Observation data (J2000 epoch)
- Constellation: Coma Berenices
- Right ascension: 12^{h} 45^{m} 17.1^{s}
- Declination: +27° 07′ 32″
- Redshift: 0.003630 ± 0.000005
- Heliocentric radial velocity: 1,088 ± 1 km/s
- Distance: 57.6 ± 17 Mly (17.7 ± 4.7 Mpc)
- Apparent magnitude (V): 12.2

Characteristics
- Type: SB(s)0/a pec
- Apparent size (V): 1.4′ × 1.1′
- Notable features: Blue compact dwarf

Other designations
- UGC 7930, Arp 163, Haro 9, MCG +05-30-072, KUG 1242+273, IRAS 12428+2724, PGC 42987

= NGC 4670 =

Galaxy in the constellation Coma Berenices

NGC 4670 is a blue compact galaxy in the constellation Coma Berenices. The galaxy lies about 60 million light years away from Earth, which means, given its apparent dimensions, that NGC 4670 is approximately 25,000 light years across. It was discovered by William Herschel on April 6, 1785.

== Characteristics ==
The overall shape of the galaxy is categorised as peculiar and it has been categorised as amorphous or as barred lenticular galaxy. NGC 4670 is included in the Atlas of Peculiar Galaxies in the galaxies with diffuse counter tails category. The gas kinematics indicate the presence of a central bar. The galaxy is seen with an 28° inclination but it is possibly warped.

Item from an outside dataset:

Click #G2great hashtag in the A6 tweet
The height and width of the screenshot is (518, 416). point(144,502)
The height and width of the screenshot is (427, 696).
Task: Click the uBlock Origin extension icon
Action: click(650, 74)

NGC 4670 is characterised by its blue color, which was noted by Guillermo Haro in a study published in 1956. Such galaxies are characterised by episodes of intense star formation. The centre of NGC 4670 hosts a supergiant HII region and also hosts most of the hydrogen of the galaxy. The hydrogen lies in three clouds with an estimated mass of ×10^8 M_solar. Four other HII regions are visible near the central region.

The galaxy has also ionised gas outside of the central region, forming bubbles and filaments. The two larger filaments extend to the southwest and northeast and a have a calculated length of 7.5 and 6.5 kpc respectively.

An X-ray and radio source has been detected in the galaxy at the location of a star cluster complex but its nature is uncertain. It could be a massive black hole, an ultraluminous X-ray bubble, an X-ray binary star or a supernova remnant.

== Nearby galaxies ==
NGC 4670 is considered to be a member of the NGC 4565 Group, which also includes, apart from NGC 4565, the galaxies NGC 4494, NGC 4562, NGC 4725, and NGC 4747.